● **WHAT YOU HAVE TO DO**
Show every line of the data that includes the word "computer".

INPUT DATA Block Start

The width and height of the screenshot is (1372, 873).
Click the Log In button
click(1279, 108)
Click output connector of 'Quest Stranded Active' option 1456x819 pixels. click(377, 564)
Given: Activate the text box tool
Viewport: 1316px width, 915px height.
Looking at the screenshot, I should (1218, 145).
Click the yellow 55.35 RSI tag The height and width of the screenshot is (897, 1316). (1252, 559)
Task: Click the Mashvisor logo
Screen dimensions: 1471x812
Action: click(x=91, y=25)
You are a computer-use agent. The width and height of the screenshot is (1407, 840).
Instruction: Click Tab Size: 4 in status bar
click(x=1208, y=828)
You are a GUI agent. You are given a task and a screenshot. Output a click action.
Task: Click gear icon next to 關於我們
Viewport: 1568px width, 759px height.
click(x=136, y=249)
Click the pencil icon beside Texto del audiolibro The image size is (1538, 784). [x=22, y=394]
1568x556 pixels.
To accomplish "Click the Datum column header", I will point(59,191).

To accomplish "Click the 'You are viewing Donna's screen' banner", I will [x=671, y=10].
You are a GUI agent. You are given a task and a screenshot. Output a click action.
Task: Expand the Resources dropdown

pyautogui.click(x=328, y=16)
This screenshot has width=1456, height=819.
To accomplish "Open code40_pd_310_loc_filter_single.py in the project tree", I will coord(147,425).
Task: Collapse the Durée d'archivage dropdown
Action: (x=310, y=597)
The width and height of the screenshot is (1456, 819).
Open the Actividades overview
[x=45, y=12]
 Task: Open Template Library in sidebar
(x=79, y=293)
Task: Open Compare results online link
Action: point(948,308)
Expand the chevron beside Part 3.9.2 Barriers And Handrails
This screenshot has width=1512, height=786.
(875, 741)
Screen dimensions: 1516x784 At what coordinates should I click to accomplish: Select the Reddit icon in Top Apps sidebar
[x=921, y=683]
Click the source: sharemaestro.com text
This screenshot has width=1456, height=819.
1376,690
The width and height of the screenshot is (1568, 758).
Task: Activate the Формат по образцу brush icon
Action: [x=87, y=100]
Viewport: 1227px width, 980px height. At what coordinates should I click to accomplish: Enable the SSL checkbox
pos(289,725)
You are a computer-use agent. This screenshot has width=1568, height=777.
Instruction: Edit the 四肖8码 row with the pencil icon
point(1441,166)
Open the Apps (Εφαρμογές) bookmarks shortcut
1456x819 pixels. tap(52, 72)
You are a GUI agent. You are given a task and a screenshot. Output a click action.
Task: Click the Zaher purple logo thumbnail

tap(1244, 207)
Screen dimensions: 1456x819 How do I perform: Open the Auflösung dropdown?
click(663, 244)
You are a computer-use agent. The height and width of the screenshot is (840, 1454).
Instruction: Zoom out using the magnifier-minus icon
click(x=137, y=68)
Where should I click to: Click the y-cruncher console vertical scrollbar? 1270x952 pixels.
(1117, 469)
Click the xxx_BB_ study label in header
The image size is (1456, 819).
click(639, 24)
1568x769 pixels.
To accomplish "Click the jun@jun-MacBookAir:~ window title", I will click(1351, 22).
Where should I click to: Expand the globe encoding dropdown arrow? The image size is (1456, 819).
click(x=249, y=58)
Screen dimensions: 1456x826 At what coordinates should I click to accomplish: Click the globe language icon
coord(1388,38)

INPUT DATA Block End

● **SOLUTION**
You are a computer-use agent. The width and height of the screenshot is (1407, 840).
You are a computer-use agent. This screenshot has width=1568, height=777.
You are a computer-use agent. The height and width of the screenshot is (840, 1454).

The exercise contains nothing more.